||CMES: Computer Modeling in Engineering & Sciences, Vol. 25, No. 2, pp. 99-114, 2008
||Full length paper in PDF format. Size = 363,787 bytes
||Local MQ-DQ method; Error estimate; Flow past a sphere
||The local multiquadric-based differential quadrature (MQ-DQ) method proposed by [Shu, Ding, and Yeo (2003)] is a natural mesh-free approach for derivative approximation, which is easy to be implemented to solve problems with curved boundary. Previously, it has been well tested for the two-dimensional (2D) case. In this work, this mesh-free method was extended to simulate fluid flow problems with curved boundary in three-dimensional (3D) space.

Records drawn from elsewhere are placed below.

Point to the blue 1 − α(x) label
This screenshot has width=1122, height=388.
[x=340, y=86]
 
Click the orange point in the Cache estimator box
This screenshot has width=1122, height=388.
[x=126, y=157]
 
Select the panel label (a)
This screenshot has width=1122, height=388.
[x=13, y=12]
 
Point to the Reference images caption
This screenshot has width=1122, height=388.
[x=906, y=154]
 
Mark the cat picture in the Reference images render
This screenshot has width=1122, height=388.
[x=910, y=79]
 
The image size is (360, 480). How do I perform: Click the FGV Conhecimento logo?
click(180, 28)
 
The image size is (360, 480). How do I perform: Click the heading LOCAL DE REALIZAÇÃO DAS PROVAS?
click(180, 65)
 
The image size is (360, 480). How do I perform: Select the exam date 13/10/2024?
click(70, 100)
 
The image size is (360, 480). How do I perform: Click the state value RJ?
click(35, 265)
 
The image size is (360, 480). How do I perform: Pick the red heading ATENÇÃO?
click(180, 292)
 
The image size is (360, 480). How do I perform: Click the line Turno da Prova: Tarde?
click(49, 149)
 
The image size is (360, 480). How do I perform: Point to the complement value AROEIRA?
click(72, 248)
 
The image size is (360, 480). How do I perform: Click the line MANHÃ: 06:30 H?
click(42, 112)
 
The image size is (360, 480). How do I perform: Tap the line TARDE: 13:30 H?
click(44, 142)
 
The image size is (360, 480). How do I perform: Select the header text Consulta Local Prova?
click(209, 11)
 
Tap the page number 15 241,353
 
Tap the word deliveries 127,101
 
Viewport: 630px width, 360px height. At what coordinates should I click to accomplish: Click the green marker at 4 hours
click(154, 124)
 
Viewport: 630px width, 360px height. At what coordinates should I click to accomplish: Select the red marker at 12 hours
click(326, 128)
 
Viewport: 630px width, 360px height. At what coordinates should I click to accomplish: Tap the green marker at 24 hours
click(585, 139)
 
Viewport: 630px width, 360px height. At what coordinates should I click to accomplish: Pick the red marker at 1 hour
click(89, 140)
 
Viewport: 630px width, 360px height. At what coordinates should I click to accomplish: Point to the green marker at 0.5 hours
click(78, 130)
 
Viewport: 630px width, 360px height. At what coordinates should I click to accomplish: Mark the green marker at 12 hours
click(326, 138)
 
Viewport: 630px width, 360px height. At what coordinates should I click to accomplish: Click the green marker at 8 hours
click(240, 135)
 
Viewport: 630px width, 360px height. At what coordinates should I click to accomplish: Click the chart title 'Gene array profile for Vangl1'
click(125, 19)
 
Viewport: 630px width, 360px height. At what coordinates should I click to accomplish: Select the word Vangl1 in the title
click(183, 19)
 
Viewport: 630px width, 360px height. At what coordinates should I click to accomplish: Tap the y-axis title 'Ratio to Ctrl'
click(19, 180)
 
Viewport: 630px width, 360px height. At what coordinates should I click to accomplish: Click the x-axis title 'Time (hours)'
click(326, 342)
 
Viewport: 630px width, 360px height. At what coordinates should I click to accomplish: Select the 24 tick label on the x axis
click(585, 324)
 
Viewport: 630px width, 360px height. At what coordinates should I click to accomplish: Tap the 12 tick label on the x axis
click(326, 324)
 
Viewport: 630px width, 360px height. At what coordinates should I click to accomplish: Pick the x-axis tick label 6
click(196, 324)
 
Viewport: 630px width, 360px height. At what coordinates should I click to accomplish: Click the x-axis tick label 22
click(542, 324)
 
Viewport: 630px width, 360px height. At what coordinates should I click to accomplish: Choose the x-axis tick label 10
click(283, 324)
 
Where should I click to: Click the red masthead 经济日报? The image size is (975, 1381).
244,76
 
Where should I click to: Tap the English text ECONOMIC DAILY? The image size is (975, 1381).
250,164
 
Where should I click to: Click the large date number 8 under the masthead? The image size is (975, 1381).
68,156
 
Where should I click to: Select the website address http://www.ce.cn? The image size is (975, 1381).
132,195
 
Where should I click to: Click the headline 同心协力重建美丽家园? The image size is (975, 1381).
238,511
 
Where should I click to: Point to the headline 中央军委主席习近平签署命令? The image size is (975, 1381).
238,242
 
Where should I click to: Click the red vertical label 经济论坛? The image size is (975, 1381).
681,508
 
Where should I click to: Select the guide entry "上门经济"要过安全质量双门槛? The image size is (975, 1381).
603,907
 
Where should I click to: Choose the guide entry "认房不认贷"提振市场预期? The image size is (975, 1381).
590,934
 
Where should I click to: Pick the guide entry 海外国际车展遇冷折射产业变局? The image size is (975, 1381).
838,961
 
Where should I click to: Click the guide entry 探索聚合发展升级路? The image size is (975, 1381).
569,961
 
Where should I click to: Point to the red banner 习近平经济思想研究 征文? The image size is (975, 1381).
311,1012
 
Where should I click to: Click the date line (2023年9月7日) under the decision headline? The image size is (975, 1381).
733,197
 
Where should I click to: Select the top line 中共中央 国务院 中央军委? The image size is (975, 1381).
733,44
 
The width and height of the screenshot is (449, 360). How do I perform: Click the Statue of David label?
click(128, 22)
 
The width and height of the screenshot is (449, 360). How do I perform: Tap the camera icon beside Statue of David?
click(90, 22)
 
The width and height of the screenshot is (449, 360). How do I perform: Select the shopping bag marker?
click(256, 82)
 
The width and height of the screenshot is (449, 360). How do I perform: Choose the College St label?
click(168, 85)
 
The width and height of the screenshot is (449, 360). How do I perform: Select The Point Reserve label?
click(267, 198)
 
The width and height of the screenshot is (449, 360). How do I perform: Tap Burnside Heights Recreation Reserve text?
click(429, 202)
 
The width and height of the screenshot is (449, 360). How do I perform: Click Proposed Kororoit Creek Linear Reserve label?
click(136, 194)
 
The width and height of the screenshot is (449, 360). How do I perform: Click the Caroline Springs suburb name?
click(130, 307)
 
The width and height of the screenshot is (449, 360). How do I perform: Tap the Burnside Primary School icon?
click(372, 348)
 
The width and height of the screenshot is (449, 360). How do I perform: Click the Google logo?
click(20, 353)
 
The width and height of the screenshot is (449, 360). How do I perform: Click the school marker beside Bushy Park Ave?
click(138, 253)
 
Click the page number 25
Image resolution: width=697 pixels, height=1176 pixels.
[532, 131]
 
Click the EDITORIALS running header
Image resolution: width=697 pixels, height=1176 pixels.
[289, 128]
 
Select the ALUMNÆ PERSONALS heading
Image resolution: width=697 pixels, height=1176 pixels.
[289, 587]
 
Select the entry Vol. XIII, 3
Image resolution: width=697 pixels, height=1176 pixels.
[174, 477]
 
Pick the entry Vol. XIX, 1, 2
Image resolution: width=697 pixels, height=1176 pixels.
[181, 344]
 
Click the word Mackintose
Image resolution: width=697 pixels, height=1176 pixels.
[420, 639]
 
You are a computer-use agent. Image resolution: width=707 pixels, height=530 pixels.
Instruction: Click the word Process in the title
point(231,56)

The main concern of this work is to numerically study the performance of the 3D local MQ-DQ method and demonstrate its capability and flexibility for simulation of 3D incompressible fluid flows with curved boundary. Fractional step method was adopted for the solution of Navier-Stokes (N-S) equations in the primitive-variable form. Flow past a sphere with various Reynolds numbers was chosen as a test case to validate the 3D local MQ-DQ method. The computed solution was compared well with available data in the literature. The numerical solution shows that the local MQ-DQ method can be applied to solve incompressible viscous flow problems with curved boundary in 3D space effectively.